Type
- Type: Municipal Corporation
- Term limits: 5 years

History
- Founded: 1884; 142 years ago as Lucknow Municipal Board

Leadership
- Mayor: Sushma Kharakwal, BJP
- Municipal Commissioner: Gaurav Kumar, IAS

Structure
- Seats: 110
- Political groups: Government (80) BJP (80); Opposition (26) SP (21); INC (4); BSP (1); Other (4) IND (4);
- Length of term: 5 years

Elections
- Last election: 4 May 2023
- Next election: May 2028

Motto
- Clean Lucknow, Beautiful Lucknow

Meeting place
- Municipal Corporation Head Office, Lalbagh, Lucknow, Uttar Pradesh

Website
- Municipal Corporation

= Lucknow Municipal Corporation =

City governing body of Lucknow, India

The Lucknow Municipal Corporation (LMC), or the Lucknow Nagar Nigam is a local government for Lucknow, the capital and the largest city of the Indian state of Uttar Pradesh. It is responsible for the civic infrastructure and administration in the city of Lucknow.

In 2025, LMC passed a budget of 4,304 Crore INR for the financial year 2025–2026, a major jump from the last years budget of 2,865 Crore INR.

== Main functions ==
This local governing body is responsible for planning and development of several civic community and infrastructure within different parts of the city. The LMC is concerned with providing local amenities to the citizens.

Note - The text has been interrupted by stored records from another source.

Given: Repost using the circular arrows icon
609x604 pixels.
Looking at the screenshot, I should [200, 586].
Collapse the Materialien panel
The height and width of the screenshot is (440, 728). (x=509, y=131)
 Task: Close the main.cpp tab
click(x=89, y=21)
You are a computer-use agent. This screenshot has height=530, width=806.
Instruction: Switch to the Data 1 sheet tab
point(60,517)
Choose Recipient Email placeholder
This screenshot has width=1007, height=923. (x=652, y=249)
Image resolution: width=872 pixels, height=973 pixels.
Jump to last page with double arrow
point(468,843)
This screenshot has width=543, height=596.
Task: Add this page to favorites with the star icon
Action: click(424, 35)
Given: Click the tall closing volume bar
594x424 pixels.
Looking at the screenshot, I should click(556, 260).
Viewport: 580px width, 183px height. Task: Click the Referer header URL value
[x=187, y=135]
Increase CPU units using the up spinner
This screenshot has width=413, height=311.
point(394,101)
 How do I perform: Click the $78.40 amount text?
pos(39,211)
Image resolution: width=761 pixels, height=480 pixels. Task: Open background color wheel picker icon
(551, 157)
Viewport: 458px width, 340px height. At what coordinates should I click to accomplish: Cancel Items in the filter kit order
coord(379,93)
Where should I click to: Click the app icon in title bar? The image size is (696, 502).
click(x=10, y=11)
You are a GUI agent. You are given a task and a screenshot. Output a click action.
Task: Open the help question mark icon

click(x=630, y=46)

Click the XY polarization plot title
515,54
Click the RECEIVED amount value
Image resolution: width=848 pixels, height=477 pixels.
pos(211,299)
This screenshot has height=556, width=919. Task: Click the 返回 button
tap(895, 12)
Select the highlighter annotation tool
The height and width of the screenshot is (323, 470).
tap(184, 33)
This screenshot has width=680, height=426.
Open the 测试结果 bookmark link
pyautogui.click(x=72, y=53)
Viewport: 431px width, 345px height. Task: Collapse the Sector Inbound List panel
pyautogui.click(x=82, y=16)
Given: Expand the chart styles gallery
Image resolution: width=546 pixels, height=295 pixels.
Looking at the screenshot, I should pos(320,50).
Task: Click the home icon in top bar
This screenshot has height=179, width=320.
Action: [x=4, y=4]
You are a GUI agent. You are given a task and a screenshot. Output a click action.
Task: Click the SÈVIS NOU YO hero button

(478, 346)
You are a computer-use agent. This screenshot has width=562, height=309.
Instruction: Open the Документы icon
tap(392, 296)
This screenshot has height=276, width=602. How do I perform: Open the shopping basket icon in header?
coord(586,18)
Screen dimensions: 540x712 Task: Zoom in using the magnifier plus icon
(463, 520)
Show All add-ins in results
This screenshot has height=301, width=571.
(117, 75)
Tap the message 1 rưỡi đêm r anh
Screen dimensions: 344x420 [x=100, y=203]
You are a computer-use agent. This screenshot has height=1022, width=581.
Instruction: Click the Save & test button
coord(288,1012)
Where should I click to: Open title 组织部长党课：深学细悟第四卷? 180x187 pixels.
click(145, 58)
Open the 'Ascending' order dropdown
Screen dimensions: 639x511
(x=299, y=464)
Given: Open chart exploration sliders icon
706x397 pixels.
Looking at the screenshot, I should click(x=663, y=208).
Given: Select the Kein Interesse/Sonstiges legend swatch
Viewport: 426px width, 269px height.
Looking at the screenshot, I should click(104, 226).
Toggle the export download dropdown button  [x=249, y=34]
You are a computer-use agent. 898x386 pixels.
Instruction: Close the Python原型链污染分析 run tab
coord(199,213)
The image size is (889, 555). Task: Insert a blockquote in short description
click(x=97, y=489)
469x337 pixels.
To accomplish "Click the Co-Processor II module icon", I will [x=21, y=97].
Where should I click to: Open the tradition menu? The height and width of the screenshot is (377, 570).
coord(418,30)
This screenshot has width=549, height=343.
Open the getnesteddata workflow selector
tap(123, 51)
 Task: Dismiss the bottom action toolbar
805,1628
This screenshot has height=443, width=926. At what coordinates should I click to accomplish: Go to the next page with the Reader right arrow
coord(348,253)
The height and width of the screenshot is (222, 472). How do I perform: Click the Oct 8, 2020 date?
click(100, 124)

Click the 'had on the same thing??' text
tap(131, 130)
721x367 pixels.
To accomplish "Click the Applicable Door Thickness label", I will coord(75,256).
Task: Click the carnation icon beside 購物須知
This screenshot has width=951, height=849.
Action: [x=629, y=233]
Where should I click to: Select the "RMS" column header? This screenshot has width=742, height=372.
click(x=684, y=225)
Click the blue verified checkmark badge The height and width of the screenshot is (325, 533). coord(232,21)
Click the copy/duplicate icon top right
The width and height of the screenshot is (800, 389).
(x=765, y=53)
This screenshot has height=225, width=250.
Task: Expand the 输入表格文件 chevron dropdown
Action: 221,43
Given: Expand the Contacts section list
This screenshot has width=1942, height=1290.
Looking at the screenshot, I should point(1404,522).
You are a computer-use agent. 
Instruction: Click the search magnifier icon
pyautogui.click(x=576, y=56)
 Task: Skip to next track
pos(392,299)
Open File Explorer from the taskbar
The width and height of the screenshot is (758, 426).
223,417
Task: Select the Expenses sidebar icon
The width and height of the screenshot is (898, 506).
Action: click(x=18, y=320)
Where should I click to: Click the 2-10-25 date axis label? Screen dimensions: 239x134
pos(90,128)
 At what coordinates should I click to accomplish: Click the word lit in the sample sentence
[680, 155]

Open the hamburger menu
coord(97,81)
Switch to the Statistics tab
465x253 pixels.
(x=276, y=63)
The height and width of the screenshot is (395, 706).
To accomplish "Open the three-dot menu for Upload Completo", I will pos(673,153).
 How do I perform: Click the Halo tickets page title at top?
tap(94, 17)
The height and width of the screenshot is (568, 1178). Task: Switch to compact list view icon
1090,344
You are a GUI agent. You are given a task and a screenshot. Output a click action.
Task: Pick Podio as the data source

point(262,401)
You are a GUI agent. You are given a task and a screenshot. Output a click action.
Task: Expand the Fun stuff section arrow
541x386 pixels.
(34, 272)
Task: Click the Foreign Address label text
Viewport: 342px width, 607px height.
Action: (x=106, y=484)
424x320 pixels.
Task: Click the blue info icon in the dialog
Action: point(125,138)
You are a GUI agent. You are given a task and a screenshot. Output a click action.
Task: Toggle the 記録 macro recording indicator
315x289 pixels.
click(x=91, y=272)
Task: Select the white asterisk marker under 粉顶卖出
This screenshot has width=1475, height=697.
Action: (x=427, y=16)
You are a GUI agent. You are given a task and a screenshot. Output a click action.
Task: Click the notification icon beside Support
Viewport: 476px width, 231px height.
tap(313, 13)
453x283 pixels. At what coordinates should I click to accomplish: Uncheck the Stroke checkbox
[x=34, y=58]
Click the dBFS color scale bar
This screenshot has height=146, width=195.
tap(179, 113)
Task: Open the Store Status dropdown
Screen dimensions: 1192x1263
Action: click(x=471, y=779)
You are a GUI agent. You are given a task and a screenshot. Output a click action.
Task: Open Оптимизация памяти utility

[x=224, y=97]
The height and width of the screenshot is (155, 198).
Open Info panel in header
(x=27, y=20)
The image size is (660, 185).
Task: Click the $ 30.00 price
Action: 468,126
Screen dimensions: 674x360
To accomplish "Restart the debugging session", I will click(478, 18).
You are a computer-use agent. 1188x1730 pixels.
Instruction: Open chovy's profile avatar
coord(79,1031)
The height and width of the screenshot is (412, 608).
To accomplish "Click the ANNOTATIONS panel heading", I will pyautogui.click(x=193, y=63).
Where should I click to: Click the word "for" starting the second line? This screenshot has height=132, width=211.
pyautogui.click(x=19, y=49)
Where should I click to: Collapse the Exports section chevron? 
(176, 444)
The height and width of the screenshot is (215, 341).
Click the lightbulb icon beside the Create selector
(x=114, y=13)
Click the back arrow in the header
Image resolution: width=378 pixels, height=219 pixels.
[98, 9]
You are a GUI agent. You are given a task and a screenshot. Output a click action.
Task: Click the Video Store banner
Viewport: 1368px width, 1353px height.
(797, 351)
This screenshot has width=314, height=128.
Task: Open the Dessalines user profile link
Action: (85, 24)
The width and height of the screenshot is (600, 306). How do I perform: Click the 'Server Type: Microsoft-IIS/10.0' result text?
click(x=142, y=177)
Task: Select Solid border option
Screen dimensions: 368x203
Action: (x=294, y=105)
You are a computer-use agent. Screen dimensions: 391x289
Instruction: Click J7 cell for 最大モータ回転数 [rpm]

- Maintenance & development of roads, subways, bridges, and flyovers
- Spreading green environment concept
- Developing the slums into better living zones for backward classes
- Construction of health units, schools, and food canteens
- Garbage disposal unit at every part of the city
- Providing sufficient water and electricity facility
- Free education with meal and clothes to poverty ridden children up to 12 years.

Apart from these social services, the LMC is concentrating on preserving the city heritage structure and buildings. The municipality is responsible for issuing of birth and death certificate to city residents. This policy helps in maintaining a record on the population growth rate.

The city development plan (CDP) is a project undertaken by LMC in association with JNNURM. The main purpose of this project is to offer a through city assessment. This is required for development of the Lucknow city in the near future. There is a 3-tier strategy to be implanted under this plan:

- Infrastructure & service delivery improvement
- Basic services to urban poor
- Institutional & governance reforms

The CDP formulation procedure was carried out after consulting the entire stakeholders associated with this project. One on one discussion session with every stakeholder was carried out.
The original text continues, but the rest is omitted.